Teachers’ cards can be provided which will give to holders special privileges. It is a question, however, if such a system is necessary or worth while. Under the charging system already described any teacher can be permitted to take away as many books as she wishes, and a record of them can be easily and quickly made. To give “teachers’ cards,” with accompanying privileges, is to limit to some extent the rights of all others. And yet teachers may very often properly receive special attention. In a measure they are part of the library’s staff of educational workers. But these special attentions or favors should be offered without proclaiming the fact to the rest of the community. Many cannot see why a teacher should receive favors not granted to all.
Take special pains to show children the use of indexes, and indeed of all sorts of reference books; they will soon be familiar with them and handle them like lifelong students. Gain the interest of teachers in this sort of work, and urge them to bring their classes and make a study of your reference books.

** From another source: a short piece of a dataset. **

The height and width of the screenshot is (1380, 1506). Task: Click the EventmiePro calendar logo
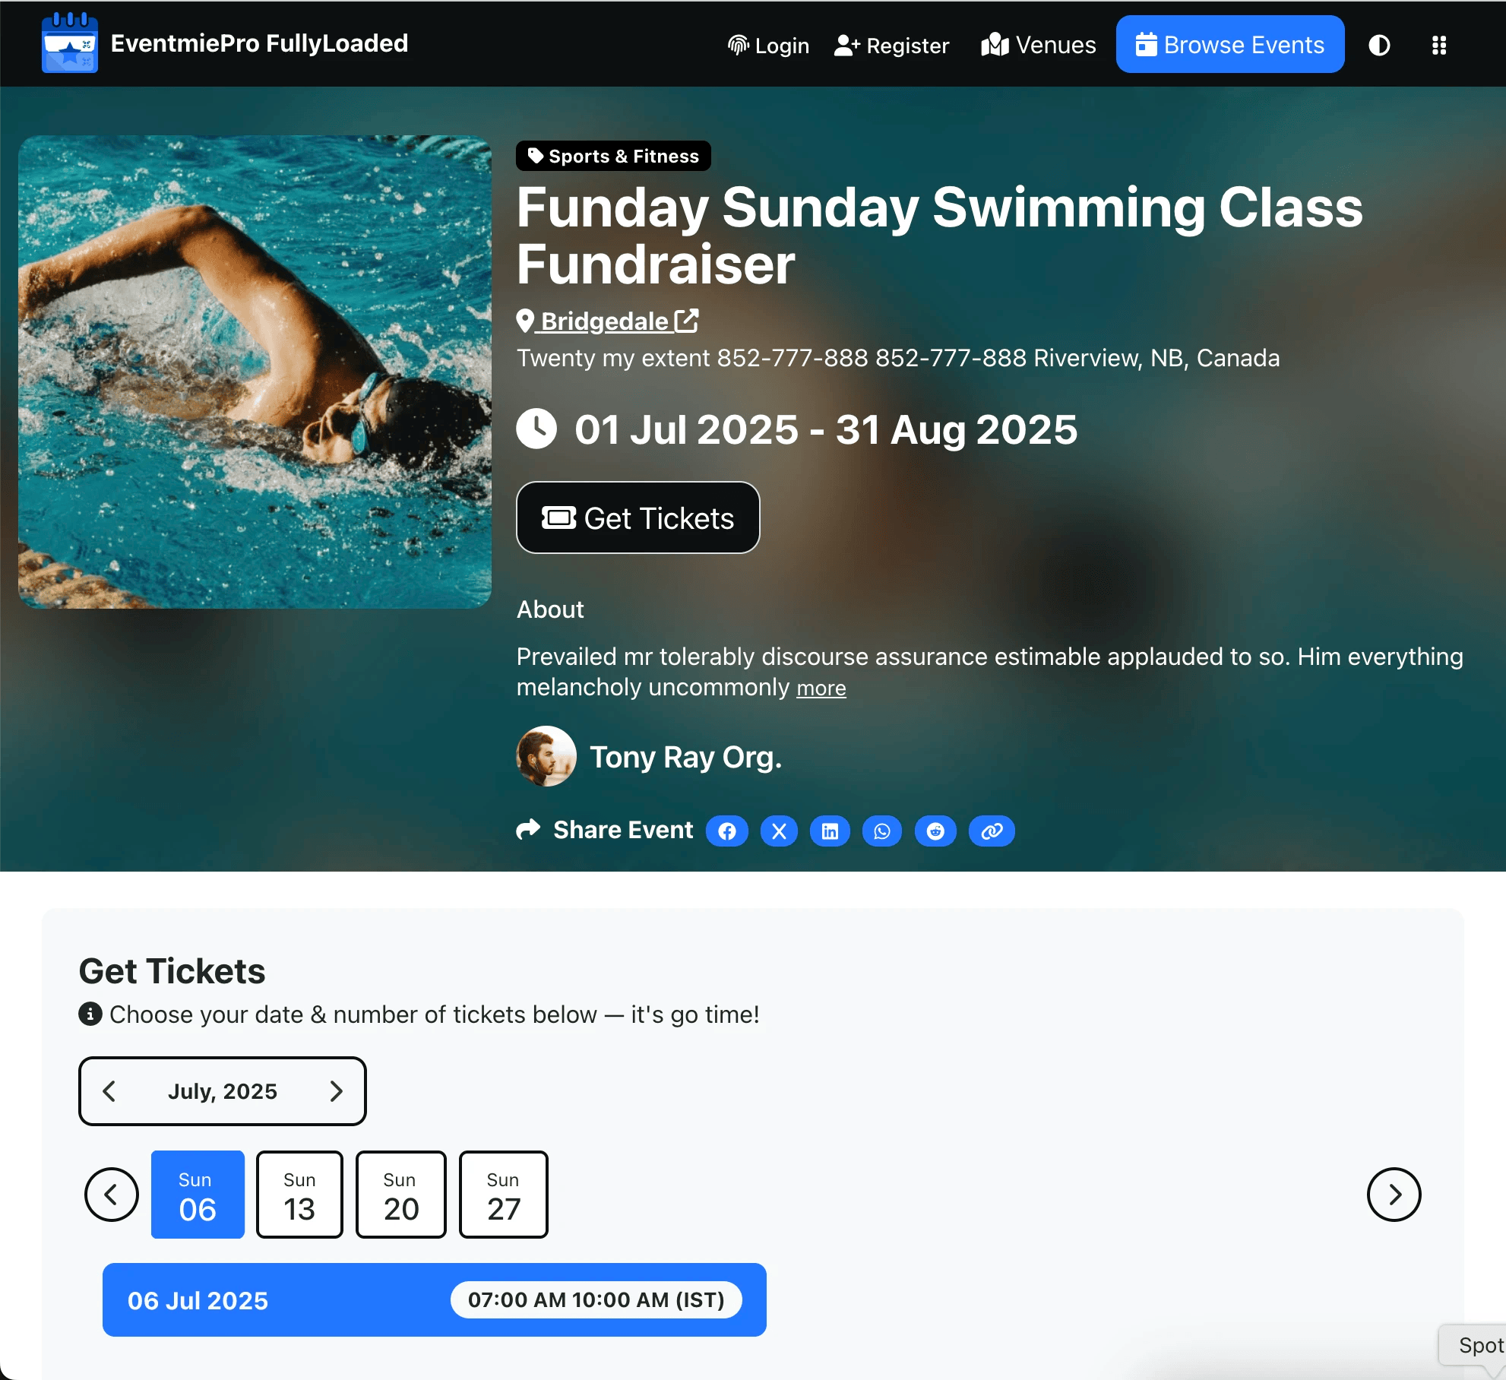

How the library can assist the school
Channing Folsom, superintendent of schools, Dover, N.H., in Public Libraries, May, 1898
We have to consider the teacher, the school, the pupil, the home. The teacher is likely to be conservative; to have fallen into ruts; to be joined to his idols; to make the text-book a fetish; to teach a particular book rather than the subject, so that the initiative in works of cooeperation must come from the library side.
If, then, the library is equally conservative, if the librarian and the trustees look upon their books as too sacred or too precious to be handled by boys and girls, the desired cooeperation will never be attained.
In beginning the desired work the librarian must have a well-defined idea of what is to be done and how. There should be a well-defined line of differentiation between material which the school should furnish and that properly belonging to the library province.
Of course all text-books, all supplementary reading matter for classroom use, all ordinary reference books, should be furnished by the school authorities. But the more extensive and the more expensive dictionaries, gazetteers, cyclopedias, and books for topical reference cannot be so furnished. If they are to be used by public school pupils, the library must supply them, and make access to them as easy and as pleasant as possible.